[What you are asked to do] Please take the records that follow and repeat exactly the lines starting with the line with "576x698 pixels." and going on through the line with "Click the 'CloudFlare".

[Material provided]
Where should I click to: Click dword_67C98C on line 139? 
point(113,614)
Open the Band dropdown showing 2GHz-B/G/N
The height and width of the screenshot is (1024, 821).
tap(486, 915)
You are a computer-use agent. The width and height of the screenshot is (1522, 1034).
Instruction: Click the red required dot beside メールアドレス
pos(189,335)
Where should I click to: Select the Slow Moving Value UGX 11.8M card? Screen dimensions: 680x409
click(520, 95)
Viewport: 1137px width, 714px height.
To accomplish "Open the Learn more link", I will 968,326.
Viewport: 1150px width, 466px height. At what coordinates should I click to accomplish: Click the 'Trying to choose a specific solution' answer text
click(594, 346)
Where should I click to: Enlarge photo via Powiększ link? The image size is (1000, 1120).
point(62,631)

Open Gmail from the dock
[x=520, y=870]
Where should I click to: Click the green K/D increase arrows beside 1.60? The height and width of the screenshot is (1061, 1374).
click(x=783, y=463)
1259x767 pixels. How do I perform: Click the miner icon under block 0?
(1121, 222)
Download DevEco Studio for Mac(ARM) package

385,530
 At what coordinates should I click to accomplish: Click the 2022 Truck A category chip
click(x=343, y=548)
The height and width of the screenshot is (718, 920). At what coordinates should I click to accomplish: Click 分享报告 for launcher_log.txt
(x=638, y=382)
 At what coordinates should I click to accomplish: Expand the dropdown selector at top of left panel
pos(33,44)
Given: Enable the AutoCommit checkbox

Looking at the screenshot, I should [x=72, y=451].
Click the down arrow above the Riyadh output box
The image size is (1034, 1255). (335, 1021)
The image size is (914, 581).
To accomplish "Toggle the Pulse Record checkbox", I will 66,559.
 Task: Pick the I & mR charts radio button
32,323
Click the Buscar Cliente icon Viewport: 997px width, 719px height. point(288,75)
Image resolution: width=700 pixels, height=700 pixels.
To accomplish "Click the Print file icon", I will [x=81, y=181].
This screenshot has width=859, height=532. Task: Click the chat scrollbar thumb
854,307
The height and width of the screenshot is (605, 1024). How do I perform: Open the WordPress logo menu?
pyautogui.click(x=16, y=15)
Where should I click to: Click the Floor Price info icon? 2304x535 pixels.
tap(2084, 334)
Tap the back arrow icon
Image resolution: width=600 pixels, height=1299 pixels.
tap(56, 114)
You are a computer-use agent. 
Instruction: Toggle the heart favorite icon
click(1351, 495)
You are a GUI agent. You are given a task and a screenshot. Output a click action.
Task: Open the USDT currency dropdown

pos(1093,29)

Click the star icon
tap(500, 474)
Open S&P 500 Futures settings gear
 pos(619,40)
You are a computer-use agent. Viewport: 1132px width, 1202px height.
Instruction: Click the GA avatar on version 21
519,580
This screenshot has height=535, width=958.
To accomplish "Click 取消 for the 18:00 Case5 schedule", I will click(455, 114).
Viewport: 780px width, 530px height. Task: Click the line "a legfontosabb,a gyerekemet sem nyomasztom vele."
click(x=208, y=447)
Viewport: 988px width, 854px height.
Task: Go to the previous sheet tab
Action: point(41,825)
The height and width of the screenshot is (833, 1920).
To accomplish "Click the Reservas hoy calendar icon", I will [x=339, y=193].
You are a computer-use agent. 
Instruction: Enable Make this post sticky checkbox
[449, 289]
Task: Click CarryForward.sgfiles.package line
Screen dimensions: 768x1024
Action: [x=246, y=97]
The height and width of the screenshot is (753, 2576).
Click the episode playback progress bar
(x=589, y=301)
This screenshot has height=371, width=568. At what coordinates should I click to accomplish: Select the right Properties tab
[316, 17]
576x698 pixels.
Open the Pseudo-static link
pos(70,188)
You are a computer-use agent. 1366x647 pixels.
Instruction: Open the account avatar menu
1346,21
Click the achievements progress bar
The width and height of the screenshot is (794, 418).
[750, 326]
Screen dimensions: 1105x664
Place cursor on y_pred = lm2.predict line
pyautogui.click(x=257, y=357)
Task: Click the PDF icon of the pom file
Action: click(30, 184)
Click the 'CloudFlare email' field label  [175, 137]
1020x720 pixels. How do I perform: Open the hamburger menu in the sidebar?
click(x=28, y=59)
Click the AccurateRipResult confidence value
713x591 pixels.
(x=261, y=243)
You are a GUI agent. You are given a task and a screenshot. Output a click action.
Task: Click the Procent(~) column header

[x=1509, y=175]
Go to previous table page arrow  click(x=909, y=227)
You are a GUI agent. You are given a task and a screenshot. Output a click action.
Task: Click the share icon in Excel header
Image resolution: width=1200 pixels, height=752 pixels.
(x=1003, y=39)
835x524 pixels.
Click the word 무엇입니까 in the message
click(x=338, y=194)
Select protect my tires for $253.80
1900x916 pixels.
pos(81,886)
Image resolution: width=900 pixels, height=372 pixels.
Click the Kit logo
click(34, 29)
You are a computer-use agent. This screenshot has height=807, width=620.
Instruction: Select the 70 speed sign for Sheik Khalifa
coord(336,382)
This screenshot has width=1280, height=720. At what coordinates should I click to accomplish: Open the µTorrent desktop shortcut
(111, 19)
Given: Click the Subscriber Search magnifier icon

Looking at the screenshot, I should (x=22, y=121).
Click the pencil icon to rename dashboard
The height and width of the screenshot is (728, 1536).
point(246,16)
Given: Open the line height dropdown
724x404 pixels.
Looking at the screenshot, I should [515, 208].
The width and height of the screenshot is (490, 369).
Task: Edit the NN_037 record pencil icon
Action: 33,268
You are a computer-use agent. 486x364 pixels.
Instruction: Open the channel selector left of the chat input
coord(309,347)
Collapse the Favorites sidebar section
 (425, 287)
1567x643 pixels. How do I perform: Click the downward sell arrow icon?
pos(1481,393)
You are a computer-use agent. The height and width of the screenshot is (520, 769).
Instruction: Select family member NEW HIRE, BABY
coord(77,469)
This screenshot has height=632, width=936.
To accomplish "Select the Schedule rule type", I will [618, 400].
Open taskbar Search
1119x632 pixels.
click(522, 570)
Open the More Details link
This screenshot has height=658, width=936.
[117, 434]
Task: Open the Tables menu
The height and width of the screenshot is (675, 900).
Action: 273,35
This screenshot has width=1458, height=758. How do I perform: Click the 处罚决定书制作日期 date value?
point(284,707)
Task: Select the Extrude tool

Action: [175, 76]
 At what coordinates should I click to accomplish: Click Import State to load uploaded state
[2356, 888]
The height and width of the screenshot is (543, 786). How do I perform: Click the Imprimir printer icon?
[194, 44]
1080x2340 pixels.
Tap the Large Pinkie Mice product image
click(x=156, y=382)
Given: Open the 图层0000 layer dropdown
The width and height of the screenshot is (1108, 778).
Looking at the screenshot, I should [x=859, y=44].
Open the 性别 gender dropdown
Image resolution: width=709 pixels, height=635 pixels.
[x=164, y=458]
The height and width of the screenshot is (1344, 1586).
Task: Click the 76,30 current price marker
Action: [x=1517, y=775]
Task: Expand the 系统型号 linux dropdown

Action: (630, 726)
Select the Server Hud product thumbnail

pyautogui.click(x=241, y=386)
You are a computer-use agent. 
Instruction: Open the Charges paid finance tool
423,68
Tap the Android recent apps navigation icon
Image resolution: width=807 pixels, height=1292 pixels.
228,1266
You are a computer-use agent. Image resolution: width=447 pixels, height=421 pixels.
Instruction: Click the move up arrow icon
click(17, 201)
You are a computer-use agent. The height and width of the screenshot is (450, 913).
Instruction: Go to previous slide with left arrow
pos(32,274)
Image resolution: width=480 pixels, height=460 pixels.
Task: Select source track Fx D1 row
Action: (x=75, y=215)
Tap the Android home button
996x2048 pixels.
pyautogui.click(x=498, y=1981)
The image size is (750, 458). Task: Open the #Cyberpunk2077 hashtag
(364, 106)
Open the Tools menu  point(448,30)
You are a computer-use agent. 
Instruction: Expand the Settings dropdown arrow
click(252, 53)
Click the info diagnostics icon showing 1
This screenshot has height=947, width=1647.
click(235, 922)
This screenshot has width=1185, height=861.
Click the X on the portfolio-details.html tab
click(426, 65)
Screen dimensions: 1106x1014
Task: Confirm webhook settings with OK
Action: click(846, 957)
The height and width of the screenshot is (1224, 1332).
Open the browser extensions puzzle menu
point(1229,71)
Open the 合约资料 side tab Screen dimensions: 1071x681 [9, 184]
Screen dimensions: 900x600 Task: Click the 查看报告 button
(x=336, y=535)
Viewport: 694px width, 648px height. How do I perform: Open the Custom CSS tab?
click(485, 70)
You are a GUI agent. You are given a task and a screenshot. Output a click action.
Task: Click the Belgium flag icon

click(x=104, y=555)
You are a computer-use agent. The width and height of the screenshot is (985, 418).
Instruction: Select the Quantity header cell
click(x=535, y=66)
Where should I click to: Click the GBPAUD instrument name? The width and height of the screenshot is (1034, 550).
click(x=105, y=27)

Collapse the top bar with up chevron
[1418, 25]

[Answer to this problem]
576x698 pixels.
Open the Pseudo-static link
pos(70,188)
You are a computer-use agent. 1366x647 pixels.
Instruction: Open the account avatar menu
1346,21
Click the achievements progress bar
The width and height of the screenshot is (794, 418).
[750, 326]
Screen dimensions: 1105x664
Place cursor on y_pred = lm2.predict line
pyautogui.click(x=257, y=357)
Task: Click the PDF icon of the pom file
Action: click(30, 184)
Click the 'CloudFlare email' field label  [175, 137]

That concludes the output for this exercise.